Starting at the line below that contains "Toggle ordered numbered list", print each line through the end of the records exactly as it appears.
-------- Task input --------
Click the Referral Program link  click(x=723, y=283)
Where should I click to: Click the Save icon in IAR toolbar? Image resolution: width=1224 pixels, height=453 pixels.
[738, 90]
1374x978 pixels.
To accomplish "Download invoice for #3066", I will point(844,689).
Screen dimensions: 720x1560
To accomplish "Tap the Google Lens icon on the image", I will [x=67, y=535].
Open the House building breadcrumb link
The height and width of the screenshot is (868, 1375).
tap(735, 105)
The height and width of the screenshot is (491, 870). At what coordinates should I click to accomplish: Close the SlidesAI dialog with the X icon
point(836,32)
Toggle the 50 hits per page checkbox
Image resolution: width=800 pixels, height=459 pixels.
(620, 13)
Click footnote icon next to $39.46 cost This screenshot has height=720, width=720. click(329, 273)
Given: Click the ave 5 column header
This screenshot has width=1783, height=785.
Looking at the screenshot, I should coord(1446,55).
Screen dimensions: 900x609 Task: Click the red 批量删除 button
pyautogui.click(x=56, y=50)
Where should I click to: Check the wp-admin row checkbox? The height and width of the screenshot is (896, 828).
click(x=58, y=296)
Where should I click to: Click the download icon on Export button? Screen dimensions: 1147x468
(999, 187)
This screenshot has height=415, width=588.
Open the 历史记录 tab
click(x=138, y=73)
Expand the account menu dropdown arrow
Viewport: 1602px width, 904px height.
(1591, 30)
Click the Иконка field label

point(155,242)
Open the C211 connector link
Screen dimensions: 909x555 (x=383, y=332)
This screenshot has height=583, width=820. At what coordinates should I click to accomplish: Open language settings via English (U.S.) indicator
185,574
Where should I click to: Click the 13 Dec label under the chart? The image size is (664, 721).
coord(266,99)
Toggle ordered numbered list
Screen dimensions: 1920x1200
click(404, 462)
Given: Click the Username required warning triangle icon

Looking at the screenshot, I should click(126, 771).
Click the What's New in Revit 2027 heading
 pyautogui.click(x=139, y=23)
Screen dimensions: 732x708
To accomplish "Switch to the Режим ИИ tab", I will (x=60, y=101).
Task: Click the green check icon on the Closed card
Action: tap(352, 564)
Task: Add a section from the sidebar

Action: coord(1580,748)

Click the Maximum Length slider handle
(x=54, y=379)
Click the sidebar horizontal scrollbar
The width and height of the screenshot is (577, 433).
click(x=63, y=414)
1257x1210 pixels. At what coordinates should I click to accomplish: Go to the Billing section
--------
Answer to this problem:
Toggle ordered numbered list
Screen dimensions: 1920x1200
click(404, 462)
Given: Click the Username required warning triangle icon

Looking at the screenshot, I should click(126, 771).
Click the What's New in Revit 2027 heading
 pyautogui.click(x=139, y=23)
Screen dimensions: 732x708
To accomplish "Switch to the Режим ИИ tab", I will (x=60, y=101).
Task: Click the green check icon on the Closed card
Action: tap(352, 564)
Task: Add a section from the sidebar

Action: coord(1580,748)

Click the Maximum Length slider handle
(x=54, y=379)
Click the sidebar horizontal scrollbar
The width and height of the screenshot is (577, 433).
click(x=63, y=414)
1257x1210 pixels. At what coordinates should I click to accomplish: Go to the Billing section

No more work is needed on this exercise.